[ACTIVITY] Reproduce, from the lines below, exactly the stretch that begins at the line containing "Expand the Options menu" and ends at the line containing "Task: Click the 1Jan13 x-axis date label", both included.

[Dataset entries]
————————
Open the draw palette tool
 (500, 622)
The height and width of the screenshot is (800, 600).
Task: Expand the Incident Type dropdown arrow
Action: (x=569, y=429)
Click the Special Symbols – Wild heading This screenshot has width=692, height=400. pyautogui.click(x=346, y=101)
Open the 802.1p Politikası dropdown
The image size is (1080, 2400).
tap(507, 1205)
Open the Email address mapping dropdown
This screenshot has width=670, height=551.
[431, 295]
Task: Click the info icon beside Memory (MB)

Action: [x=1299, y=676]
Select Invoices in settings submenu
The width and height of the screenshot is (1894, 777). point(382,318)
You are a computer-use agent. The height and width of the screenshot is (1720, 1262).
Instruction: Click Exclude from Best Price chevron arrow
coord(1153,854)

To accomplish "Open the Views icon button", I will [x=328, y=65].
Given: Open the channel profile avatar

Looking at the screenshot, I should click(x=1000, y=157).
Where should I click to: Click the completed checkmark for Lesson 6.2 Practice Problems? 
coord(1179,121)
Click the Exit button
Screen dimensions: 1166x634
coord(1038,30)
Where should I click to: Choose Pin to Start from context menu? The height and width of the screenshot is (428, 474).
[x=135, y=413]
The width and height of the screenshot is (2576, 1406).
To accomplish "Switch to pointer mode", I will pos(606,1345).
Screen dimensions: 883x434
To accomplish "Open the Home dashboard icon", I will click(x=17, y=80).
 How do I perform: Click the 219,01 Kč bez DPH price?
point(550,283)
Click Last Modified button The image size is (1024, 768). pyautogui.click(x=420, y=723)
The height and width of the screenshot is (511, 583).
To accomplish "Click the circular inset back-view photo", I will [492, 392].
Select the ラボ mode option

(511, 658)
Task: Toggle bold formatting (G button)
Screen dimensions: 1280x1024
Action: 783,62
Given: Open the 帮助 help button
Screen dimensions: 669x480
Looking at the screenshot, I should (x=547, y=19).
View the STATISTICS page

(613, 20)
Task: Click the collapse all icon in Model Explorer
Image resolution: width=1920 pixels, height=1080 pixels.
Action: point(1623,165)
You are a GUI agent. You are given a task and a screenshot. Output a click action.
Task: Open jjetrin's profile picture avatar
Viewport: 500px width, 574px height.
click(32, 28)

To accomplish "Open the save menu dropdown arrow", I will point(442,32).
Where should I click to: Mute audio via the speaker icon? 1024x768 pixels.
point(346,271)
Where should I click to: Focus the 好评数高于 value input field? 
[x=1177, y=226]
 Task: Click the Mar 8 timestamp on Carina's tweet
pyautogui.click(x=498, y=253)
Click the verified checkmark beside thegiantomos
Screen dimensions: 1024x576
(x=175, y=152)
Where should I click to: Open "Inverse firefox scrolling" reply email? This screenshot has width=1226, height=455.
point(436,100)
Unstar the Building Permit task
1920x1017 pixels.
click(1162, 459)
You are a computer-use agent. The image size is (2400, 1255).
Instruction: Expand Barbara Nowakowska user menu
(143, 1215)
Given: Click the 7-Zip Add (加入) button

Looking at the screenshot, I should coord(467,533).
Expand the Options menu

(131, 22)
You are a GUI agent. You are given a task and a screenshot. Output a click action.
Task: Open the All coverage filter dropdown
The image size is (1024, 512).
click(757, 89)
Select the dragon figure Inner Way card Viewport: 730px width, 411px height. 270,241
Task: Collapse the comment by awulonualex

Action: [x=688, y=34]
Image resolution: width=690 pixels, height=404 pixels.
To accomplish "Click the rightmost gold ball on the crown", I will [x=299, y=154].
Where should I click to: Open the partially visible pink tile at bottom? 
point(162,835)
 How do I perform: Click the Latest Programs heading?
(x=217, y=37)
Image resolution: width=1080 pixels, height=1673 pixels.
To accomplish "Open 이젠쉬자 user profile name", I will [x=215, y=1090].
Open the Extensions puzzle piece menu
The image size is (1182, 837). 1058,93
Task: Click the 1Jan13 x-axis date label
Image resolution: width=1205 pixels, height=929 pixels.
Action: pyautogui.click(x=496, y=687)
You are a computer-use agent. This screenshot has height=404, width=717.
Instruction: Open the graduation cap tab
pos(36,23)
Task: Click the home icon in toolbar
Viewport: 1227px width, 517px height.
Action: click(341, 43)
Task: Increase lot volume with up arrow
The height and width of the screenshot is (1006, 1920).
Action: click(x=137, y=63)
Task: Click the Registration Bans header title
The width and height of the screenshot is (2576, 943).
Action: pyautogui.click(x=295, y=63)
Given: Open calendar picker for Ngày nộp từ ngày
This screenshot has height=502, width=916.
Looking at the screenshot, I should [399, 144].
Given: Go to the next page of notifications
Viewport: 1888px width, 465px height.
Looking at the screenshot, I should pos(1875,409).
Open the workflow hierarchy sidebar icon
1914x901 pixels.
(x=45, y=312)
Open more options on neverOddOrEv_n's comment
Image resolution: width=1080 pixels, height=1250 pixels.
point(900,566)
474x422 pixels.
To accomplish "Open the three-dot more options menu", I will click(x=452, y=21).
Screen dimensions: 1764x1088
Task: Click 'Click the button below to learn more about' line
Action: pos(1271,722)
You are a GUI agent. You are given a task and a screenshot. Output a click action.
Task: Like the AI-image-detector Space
————————
[RESPONSE]
Expand the Options menu

(131, 22)
You are a GUI agent. You are given a task and a screenshot. Output a click action.
Task: Open the All coverage filter dropdown
The image size is (1024, 512).
click(757, 89)
Select the dragon figure Inner Way card Viewport: 730px width, 411px height. 270,241
Task: Collapse the comment by awulonualex

Action: [x=688, y=34]
Image resolution: width=690 pixels, height=404 pixels.
To accomplish "Click the rightmost gold ball on the crown", I will [x=299, y=154].
Where should I click to: Open the partially visible pink tile at bottom? 
point(162,835)
 How do I perform: Click the Latest Programs heading?
(x=217, y=37)
Image resolution: width=1080 pixels, height=1673 pixels.
To accomplish "Open 이젠쉬자 user profile name", I will [x=215, y=1090].
Open the Extensions puzzle piece menu
The image size is (1182, 837). 1058,93
Task: Click the 1Jan13 x-axis date label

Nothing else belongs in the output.